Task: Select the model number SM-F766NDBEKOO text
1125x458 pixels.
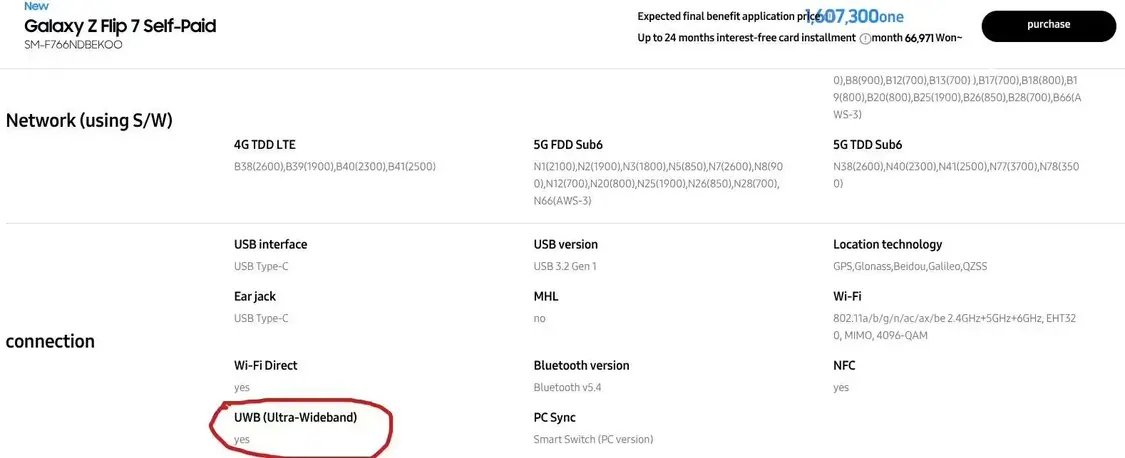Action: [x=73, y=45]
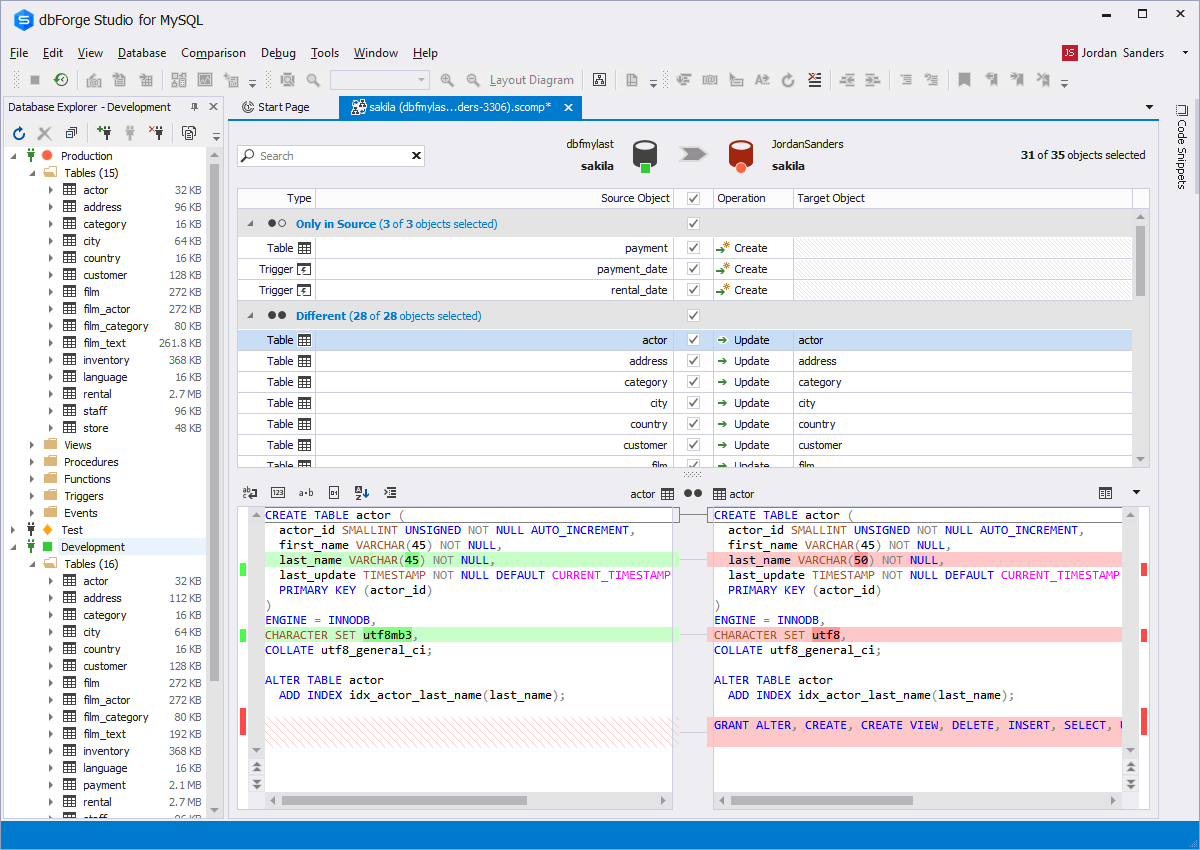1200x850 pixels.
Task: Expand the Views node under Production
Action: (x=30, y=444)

--

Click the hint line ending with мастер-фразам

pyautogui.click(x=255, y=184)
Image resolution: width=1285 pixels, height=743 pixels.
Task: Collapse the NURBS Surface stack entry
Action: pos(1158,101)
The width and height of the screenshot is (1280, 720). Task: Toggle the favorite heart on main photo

* * *

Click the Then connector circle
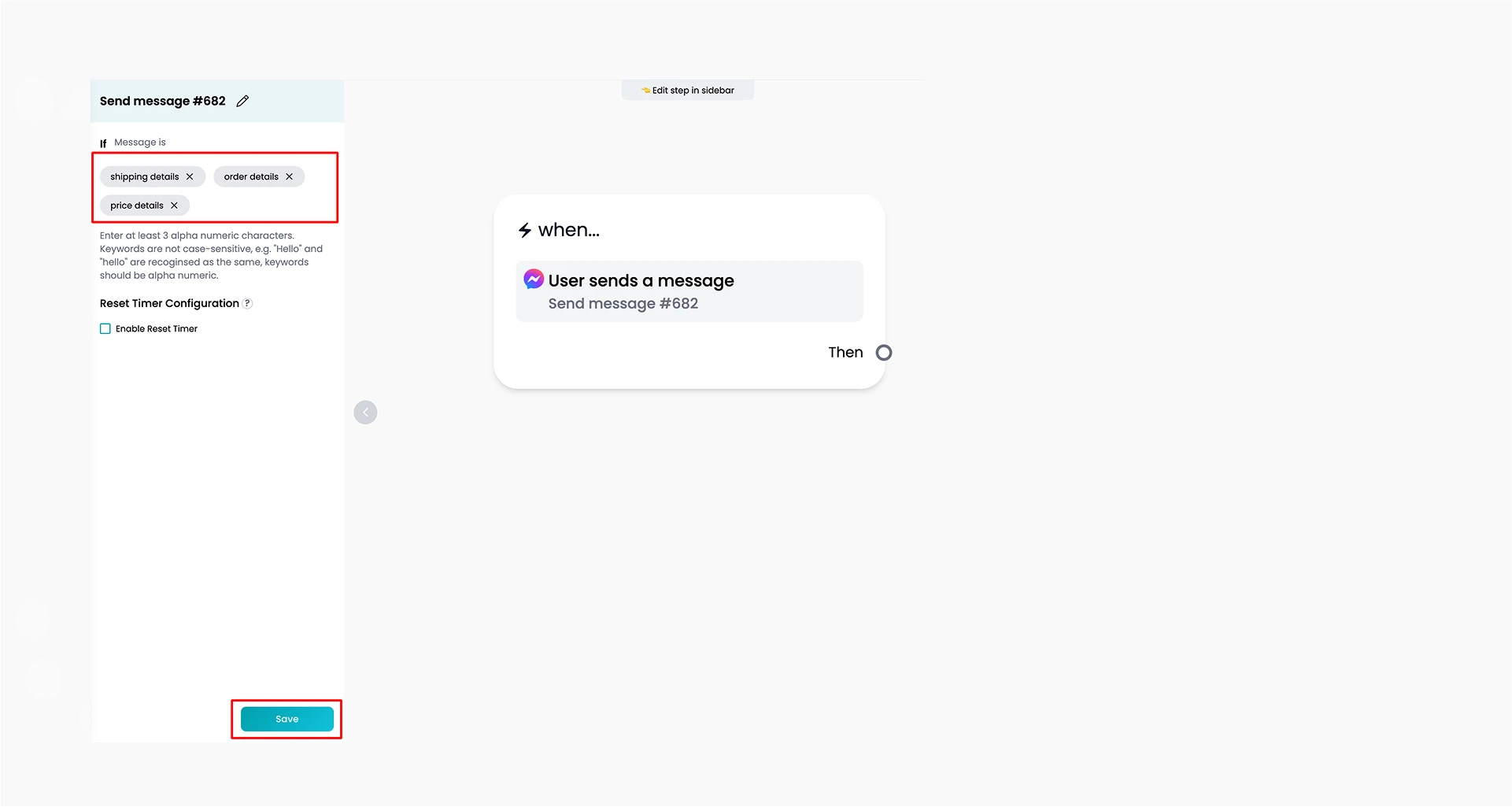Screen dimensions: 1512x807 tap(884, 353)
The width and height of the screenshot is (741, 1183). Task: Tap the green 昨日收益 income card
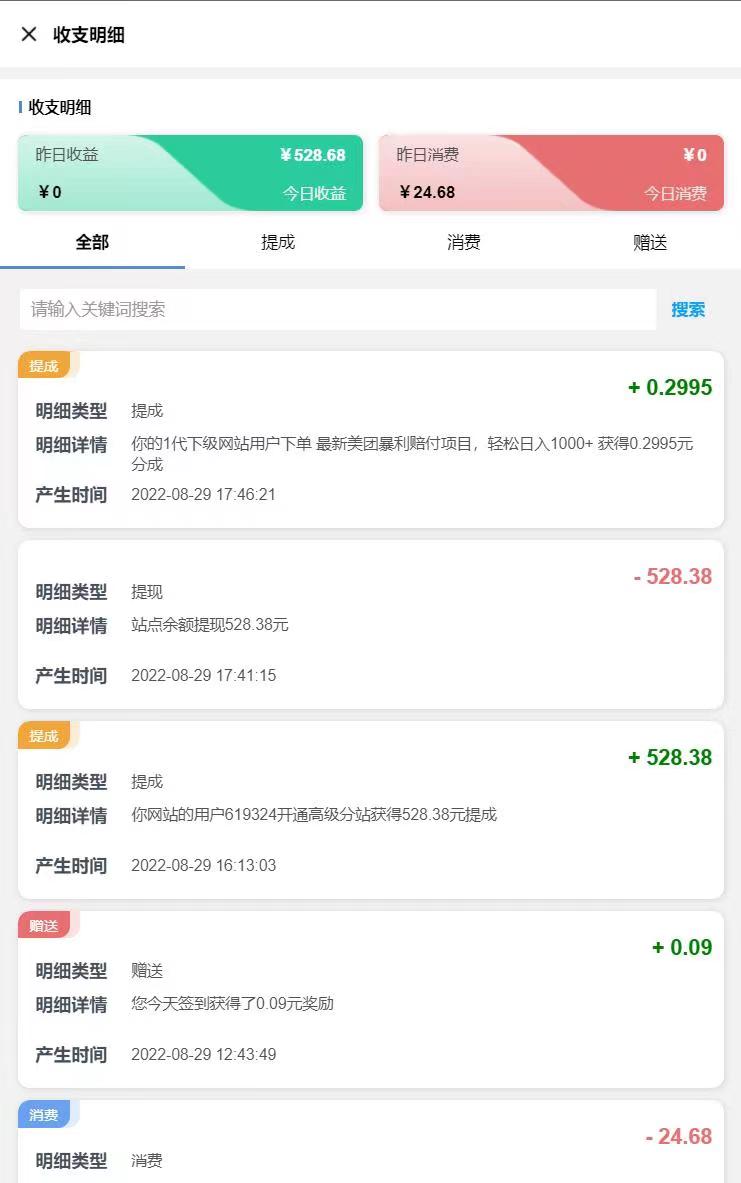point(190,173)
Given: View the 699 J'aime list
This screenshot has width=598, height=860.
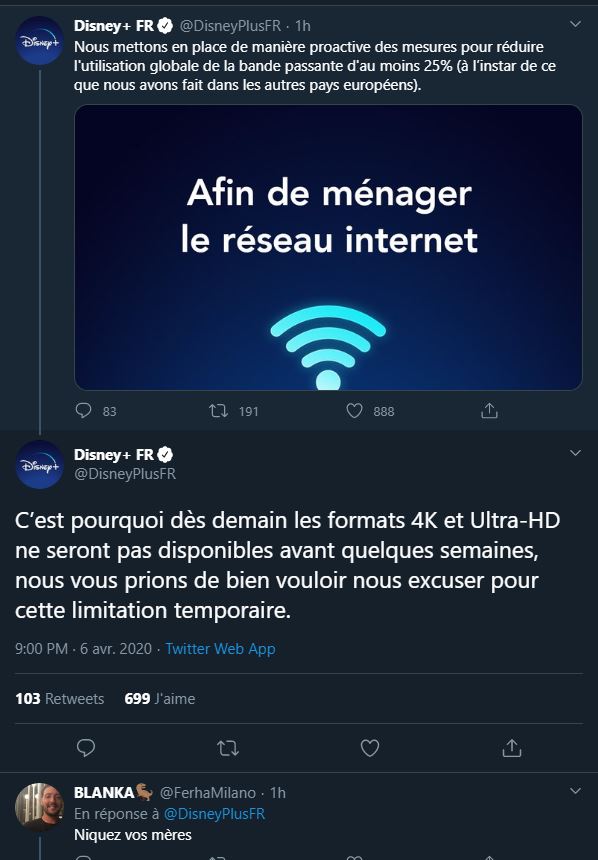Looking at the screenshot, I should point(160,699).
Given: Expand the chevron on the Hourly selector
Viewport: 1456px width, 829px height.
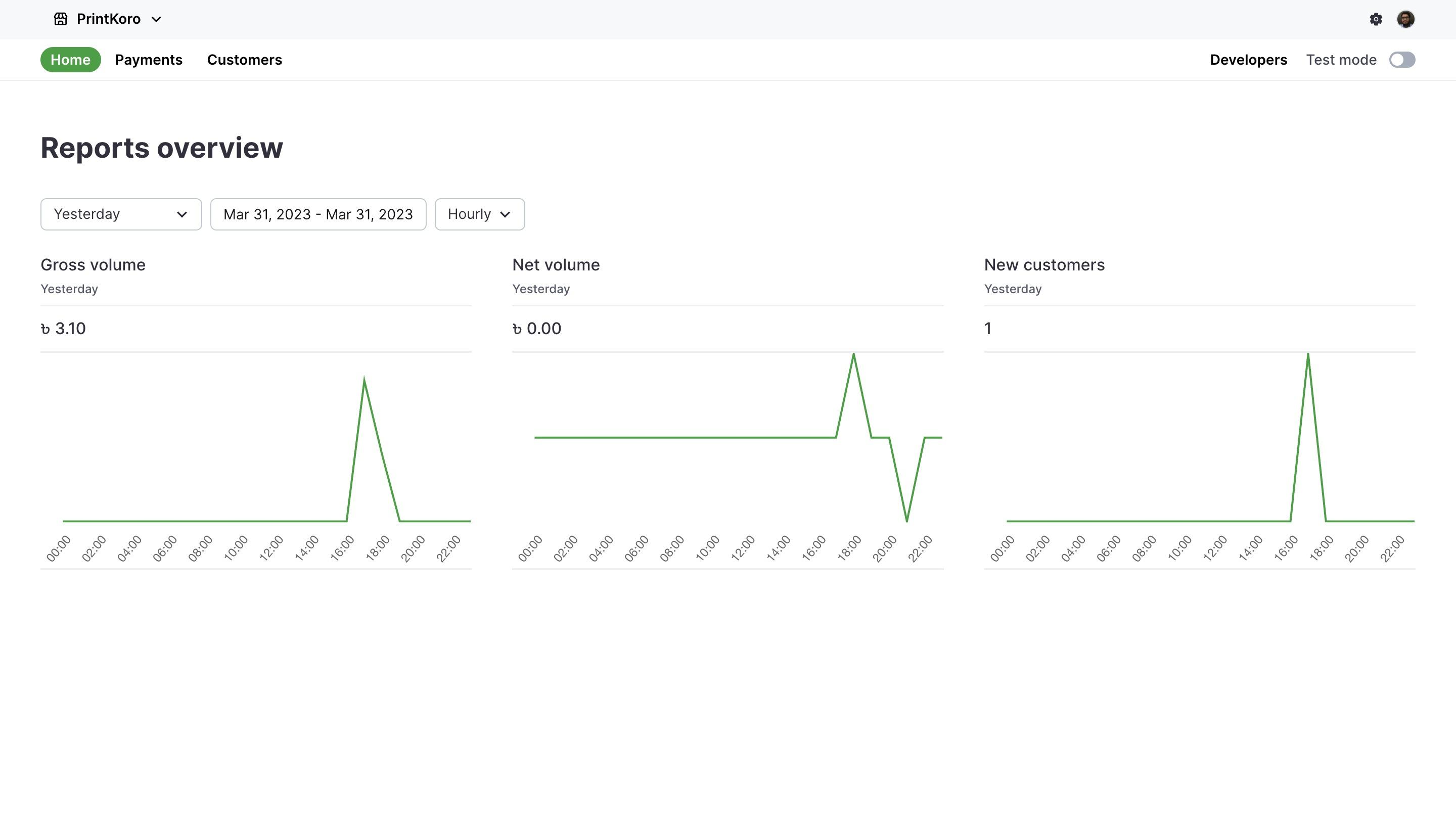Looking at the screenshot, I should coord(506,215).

Exercise goal
Quote every row from the line containing "Task: Select the" down to the line containing "Action: (x=30, y=444)", including both of those lines, and leave out the pictures.

Answer to the task
Task: Select the model number SM-F766NDBEKOO text
1125x458 pixels.
Action: [x=73, y=45]
1200x850 pixels.
Task: Expand the Views node under Production
Action: (x=30, y=444)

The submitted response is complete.